• PROBLEM:
Pictures are not part of the answer. Return the lines from the one containing "639x1136 pixels. Task: Tap the 3:46 PM clock" through the end of the data, both included, exactly as they appear.

AVAILABLE RECORDS Start Marker

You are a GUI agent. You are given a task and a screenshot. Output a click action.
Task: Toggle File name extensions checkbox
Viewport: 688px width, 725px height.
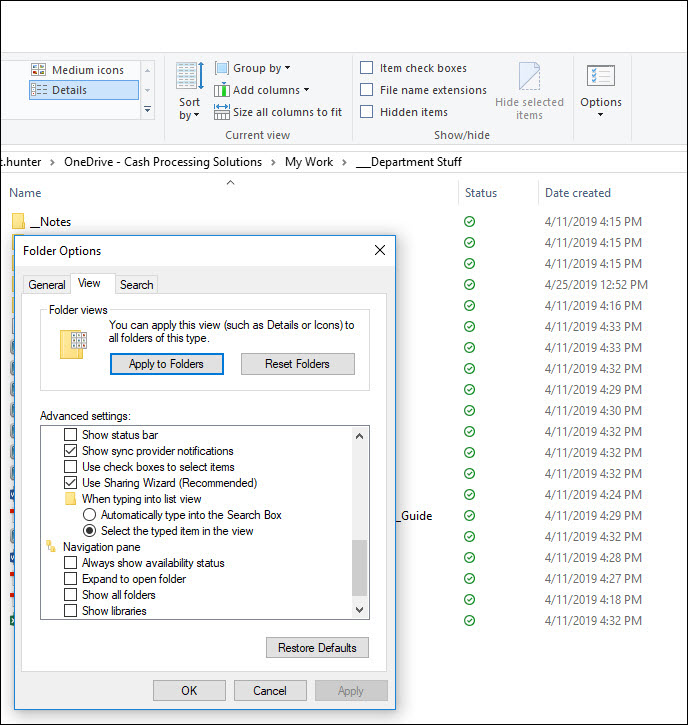point(366,90)
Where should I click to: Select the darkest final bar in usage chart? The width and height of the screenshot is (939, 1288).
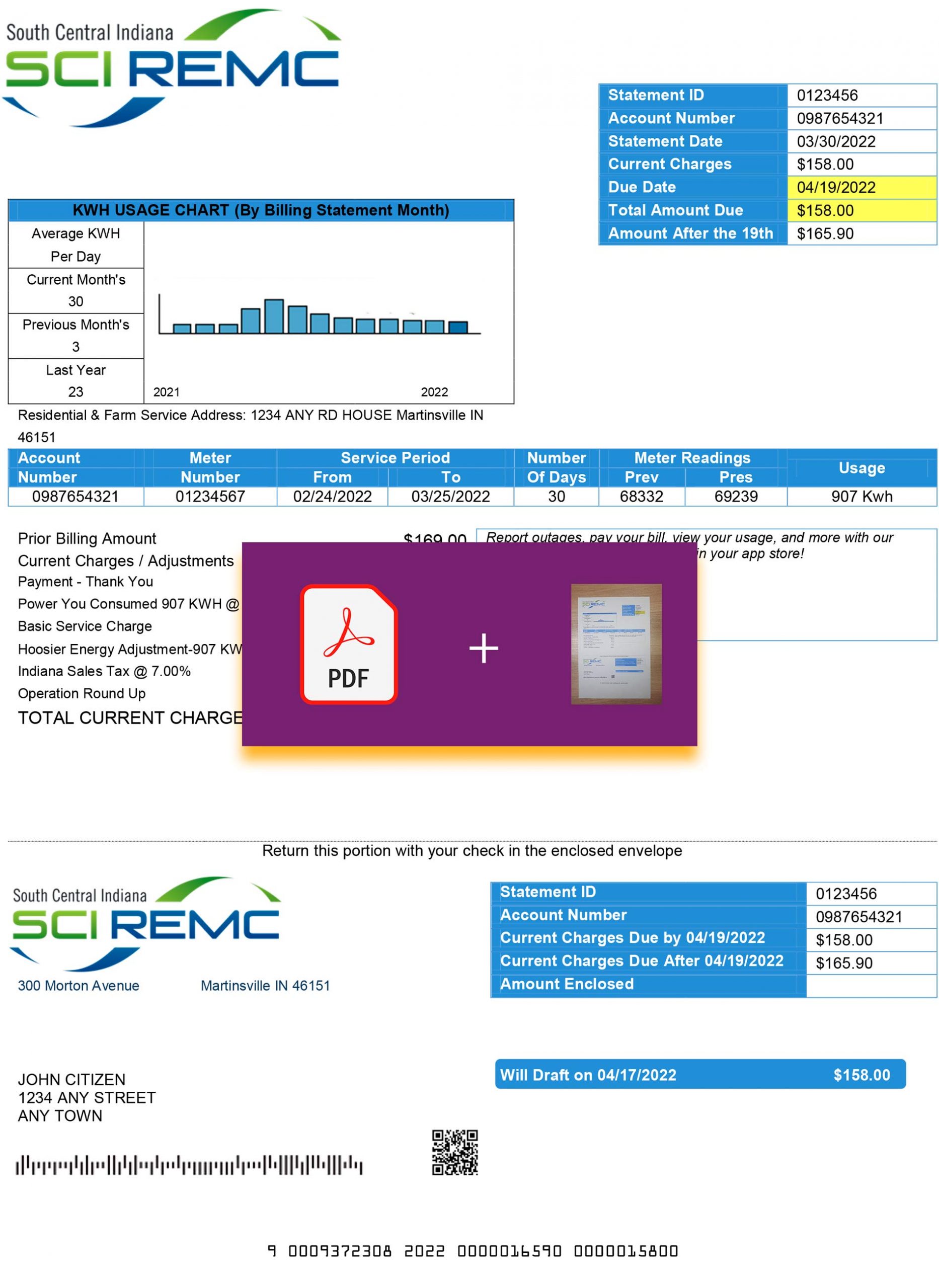coord(458,327)
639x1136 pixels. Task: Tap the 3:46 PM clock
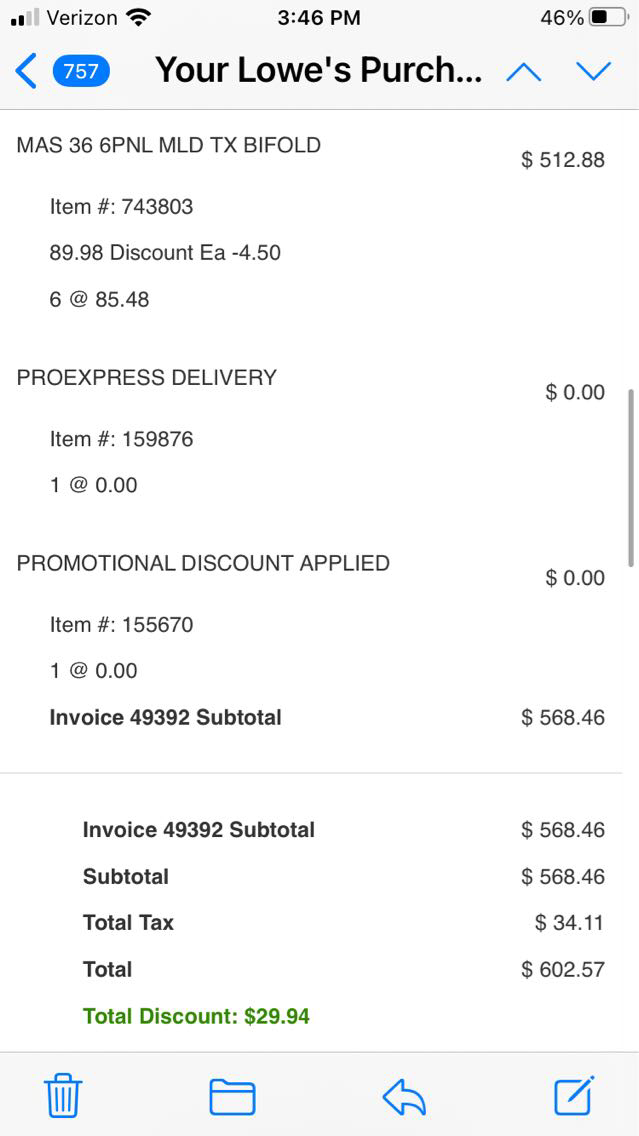(318, 18)
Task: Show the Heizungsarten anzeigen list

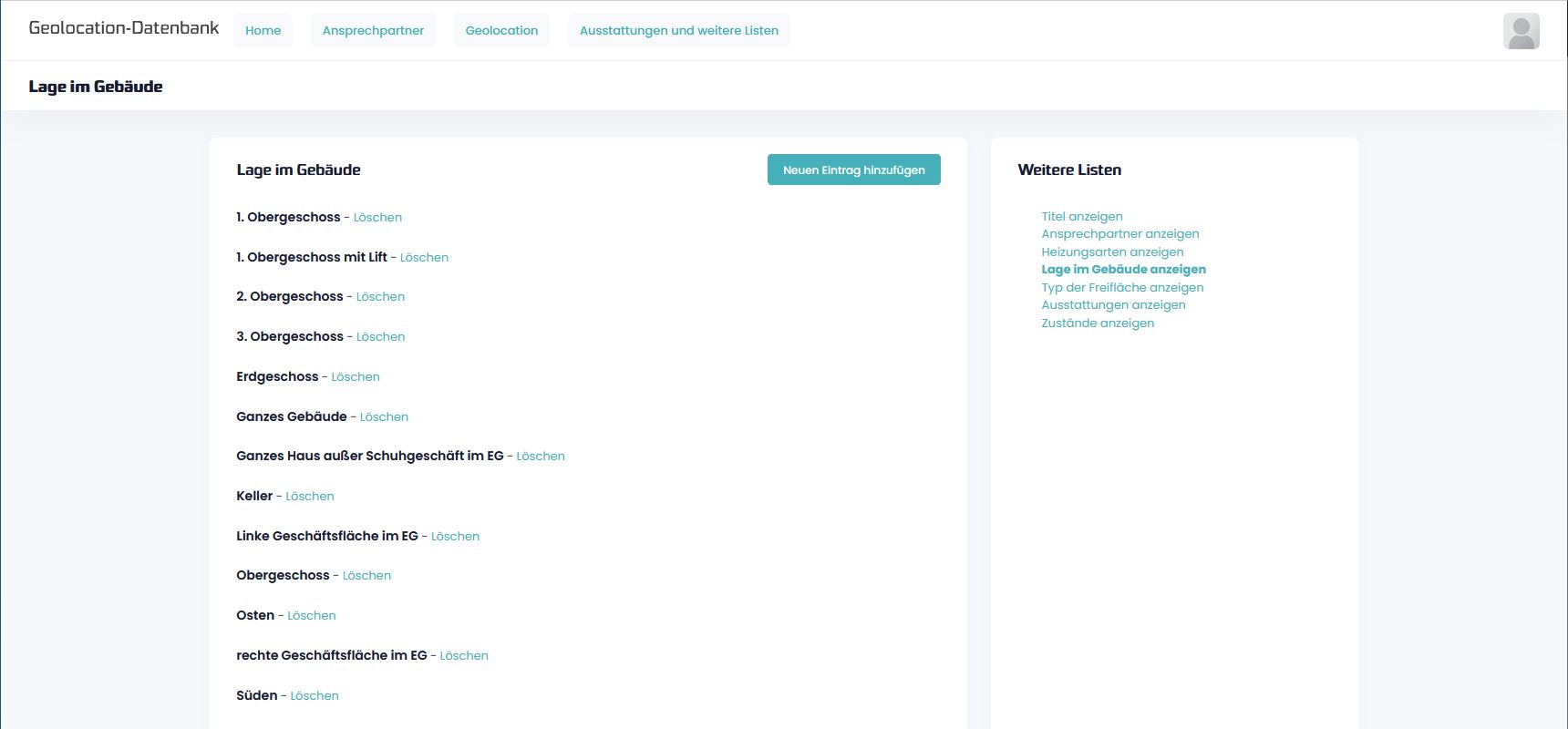Action: [x=1112, y=252]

AVAILABLE RECORDS End Marker

• YOUR SOLUTION:
639x1136 pixels. Task: Tap the 3:46 PM clock
(318, 18)
Task: Show the Heizungsarten anzeigen list

Action: [x=1112, y=252]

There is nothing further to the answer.